Ziel von Datenbewusstsein

Das Konzept Datenbewusstsein zielt nun darauf ab, Lernende dazu zu befähigen, sich die Rolle der Daten bei der Interaktion mit einem datengetriebenen digitalen Artefakt bewusst zu machen, also sich etwa die Erhebung und Verwendung der Daten erklären zu können. Lernende sollen also während einer Interaktion mit einem datengetriebenen digitalen Artefakt in der Lage sein, vom eigentlichen Handlungsinteresse abzusehen und das explizite und implizite Erheben von Daten zu erkennen und zu überlegen, zu welchen primären und sekundären Zwecken diese verarbeitet werden können.
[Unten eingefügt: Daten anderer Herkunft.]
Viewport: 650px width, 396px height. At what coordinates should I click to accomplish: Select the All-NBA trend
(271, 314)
Dadurch sollen die Lernenden befähigt werden, datengetriebene digitale Artefakte und die Interaktion mit diesen zu bewerten und letztendlich selbstbestimmt, bewusst und informiert mit diesen interagieren zu können.

Hinsichtlich der Leitfrage „Wo, wie und wozu werden persönliche Daten gesammelt und verarbeitet?“ könnten etwa folgende Fragen gestellt werden:

  • Wo…? In welchen Interaktionen werden Daten gesammelt und verarbeitet?
  • Wie…? Wie werden persönliche Daten in den Interaktionen mit einem datengetriebenen Informatiksystemen erhobenen und generierten und wie werden diese Daten verarbeitet? (bzw. wie können (automatisierte) Datenverarbeitungsprozesse aussehen?)
  • Wozu…? Zu welchen Zwecken werden die Daten gesammelt und verarbeitet; ist es ein primärer Zweck zum Betreiben des datengetriebenen Informatiksystems oder ist es ein sekundärer Zweck?
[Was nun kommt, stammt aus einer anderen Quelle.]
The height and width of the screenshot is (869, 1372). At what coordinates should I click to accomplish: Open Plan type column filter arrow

Unterrichtsmaterialien zur Förderung von Datenbewusstsein in allgemeinbildenden Schulen

Neben dem Konzept Datenbewusstsein entwickeln wir ein Forschungsinstrument und beforschen damit verschiedene Unterrichtsmaterialien, die wir für die Förderung von Datenbewusstsein in den Klassen 5/6 und 8-10 allgemeinbildender Schulen entwickeln. Wir sind sehr an gemeinsamen Erprobungen der Unterrichtsmaterialien und Austausch über das Konzept Datenbewusstsein interessiert; kontaktieren Sie dazu gerne Lukas Höper aus der Didaktik der Informatik.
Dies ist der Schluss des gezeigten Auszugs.